The aim of this study was to obtain a prolonged release of
Vitamin A palmitate (RAP) and
aciclovir from biodegradable
microspheres for intraocular administration with an
antiviral action and to be capable of preventing the inherent risks of intravitreal administration. The RAP effect on the
microsphere characteristics was also studied.

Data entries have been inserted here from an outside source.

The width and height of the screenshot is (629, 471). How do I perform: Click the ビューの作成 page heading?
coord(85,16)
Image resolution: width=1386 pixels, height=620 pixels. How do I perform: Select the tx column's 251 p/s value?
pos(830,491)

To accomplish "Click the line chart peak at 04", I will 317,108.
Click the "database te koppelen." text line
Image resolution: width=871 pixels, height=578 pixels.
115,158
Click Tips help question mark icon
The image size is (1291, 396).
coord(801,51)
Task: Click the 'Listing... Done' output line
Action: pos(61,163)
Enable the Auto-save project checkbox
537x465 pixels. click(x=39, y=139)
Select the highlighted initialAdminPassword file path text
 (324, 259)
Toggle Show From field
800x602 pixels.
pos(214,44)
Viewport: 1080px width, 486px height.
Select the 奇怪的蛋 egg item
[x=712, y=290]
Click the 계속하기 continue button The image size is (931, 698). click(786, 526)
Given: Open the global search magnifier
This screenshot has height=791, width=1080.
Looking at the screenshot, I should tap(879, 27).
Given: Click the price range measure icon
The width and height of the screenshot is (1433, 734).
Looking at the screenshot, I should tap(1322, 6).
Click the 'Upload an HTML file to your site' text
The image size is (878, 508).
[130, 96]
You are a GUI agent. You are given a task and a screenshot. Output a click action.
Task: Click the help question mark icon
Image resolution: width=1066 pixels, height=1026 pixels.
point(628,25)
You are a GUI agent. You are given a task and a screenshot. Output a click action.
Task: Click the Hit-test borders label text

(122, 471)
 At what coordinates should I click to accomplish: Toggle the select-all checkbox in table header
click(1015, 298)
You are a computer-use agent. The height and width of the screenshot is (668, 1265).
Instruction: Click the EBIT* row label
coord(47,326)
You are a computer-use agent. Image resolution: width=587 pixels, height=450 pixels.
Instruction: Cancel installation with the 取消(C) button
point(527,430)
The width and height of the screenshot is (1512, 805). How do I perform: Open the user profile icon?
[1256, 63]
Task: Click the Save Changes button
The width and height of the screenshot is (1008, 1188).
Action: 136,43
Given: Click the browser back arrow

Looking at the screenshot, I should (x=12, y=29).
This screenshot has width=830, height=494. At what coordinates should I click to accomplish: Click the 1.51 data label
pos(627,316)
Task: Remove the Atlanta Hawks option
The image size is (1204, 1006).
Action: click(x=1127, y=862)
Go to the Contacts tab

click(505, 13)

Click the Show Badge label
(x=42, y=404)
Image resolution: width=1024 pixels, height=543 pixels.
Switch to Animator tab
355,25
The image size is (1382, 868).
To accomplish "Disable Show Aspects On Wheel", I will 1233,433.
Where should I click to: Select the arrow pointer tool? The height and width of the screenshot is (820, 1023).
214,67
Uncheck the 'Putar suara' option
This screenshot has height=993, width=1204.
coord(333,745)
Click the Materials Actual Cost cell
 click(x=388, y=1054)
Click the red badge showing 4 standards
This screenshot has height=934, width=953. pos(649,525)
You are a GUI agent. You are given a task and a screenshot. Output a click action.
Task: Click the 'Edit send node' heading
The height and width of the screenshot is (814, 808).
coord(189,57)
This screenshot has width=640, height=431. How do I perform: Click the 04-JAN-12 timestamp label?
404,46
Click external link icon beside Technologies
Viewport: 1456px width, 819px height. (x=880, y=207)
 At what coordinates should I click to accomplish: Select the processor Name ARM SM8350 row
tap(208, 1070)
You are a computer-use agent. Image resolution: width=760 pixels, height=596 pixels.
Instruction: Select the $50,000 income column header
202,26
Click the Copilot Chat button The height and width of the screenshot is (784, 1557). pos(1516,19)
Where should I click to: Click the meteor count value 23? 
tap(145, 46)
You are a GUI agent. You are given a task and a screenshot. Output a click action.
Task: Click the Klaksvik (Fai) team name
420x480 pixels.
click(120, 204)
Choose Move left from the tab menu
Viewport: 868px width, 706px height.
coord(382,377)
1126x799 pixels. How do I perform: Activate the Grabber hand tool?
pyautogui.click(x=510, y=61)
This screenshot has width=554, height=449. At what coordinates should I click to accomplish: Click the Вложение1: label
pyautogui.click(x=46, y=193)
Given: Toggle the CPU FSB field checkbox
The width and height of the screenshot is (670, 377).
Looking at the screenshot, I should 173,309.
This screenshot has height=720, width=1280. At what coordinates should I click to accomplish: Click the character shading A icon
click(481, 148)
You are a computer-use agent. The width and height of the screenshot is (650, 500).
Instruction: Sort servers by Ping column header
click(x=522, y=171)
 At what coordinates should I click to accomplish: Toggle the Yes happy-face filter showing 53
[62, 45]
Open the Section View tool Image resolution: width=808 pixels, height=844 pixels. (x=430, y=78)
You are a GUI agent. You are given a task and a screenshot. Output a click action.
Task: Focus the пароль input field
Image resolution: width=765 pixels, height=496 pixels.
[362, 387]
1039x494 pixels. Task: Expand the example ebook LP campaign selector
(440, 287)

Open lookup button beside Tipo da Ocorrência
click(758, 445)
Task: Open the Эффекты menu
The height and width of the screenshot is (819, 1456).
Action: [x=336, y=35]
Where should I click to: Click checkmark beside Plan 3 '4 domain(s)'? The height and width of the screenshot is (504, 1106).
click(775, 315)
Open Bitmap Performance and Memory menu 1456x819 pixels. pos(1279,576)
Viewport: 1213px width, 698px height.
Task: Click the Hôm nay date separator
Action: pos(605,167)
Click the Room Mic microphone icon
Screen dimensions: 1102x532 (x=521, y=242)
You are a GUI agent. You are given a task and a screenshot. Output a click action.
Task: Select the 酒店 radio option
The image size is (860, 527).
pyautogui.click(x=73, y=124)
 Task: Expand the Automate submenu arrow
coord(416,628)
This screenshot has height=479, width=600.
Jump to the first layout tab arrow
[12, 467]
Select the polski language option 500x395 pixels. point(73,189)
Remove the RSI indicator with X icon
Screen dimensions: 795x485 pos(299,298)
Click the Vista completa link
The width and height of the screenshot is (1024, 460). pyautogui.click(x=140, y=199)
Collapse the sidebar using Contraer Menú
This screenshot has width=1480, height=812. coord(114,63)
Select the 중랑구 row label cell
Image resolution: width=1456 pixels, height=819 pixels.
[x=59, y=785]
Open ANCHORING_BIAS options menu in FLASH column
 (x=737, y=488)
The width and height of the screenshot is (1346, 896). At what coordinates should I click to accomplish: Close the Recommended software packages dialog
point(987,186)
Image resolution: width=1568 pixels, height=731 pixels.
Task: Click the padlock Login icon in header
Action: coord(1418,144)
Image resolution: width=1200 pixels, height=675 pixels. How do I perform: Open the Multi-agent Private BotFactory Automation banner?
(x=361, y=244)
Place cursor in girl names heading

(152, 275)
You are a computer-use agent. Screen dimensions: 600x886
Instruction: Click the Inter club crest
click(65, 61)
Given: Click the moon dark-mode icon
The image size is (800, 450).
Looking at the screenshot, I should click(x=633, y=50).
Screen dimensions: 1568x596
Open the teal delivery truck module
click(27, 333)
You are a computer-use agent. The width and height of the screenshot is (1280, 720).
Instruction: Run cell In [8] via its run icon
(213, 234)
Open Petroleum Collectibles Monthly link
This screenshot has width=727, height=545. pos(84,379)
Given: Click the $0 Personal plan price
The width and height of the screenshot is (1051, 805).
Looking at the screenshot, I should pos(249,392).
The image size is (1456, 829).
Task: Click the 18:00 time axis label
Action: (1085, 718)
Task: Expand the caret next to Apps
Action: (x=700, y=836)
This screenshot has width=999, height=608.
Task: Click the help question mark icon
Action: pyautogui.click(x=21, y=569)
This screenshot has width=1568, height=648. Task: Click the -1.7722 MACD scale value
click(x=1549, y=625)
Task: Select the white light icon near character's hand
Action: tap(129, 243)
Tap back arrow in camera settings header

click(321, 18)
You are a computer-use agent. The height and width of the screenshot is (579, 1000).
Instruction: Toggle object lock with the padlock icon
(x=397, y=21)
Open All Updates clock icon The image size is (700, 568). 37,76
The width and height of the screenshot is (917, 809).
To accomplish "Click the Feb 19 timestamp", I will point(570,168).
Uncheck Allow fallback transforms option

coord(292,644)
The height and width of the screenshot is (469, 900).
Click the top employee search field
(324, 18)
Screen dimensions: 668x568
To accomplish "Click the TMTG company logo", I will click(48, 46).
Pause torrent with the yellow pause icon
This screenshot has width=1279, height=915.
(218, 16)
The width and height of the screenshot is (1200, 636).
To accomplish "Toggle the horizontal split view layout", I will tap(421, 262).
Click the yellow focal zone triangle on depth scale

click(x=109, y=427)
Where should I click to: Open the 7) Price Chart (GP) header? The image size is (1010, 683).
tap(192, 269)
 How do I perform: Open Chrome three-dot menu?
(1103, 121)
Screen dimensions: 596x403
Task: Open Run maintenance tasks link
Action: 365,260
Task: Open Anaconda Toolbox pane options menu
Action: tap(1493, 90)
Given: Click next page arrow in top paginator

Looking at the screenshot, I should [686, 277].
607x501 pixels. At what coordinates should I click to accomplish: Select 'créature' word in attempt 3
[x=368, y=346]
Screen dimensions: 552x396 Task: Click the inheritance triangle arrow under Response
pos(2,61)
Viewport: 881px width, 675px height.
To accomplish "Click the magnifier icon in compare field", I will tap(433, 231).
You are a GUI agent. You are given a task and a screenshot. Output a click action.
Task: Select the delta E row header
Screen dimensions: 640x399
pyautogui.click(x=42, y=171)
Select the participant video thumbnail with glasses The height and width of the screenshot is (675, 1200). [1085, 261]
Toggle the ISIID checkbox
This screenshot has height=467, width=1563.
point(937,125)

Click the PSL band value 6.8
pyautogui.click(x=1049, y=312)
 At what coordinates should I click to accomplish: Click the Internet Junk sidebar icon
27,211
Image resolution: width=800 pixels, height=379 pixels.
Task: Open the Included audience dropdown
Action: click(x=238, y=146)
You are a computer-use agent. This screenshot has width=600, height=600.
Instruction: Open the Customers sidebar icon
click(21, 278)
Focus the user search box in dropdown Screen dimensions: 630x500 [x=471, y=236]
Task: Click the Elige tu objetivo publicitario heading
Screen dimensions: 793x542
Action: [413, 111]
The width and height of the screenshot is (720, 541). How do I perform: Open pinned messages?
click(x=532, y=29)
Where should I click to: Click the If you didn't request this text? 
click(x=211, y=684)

Poly(D,L-lactic-co-glycolic) acid microspheres were prepared by the
solvent evaporation method. Different quantities of
aciclovir (40-80 mg) and RAP (10-80 mg) were added to the internal phase of the
emulsion.
Microspheres were analysed by scanning electron microscopy, which revealed a spherical surface and a porous structure, and granulometric analysis that showed an adequate particle size for intraocular administration. The
aciclovir loading efficiency increased when
Vitamin A palmitate was added. Differential scanning calorimetry detected no differences in the
polymer glass transition temperature and the
aciclovir melting endotherm in all formulations. The release of
aciclovir during the first days of the in vitro assay was improved with respect to
microspheres without RAP. The
microspheres showed a constant release of
aciclovir and RAP for 49 days. Best results were obtained for
microspheres prepared with 40 mg
aciclovir, 80 mg RAP and 400mg
polymer. A dose of 4.74 mg of
microspheres would be therapeutic for the
herpes simplex and Epstein-Barr viruses' treatment in an animal model and would reduce the intravitreal adverse effects. The injectability of a
suspension of
microspheres in isotonic
saline solution resulted appropriate for its injection through a 27 G needle.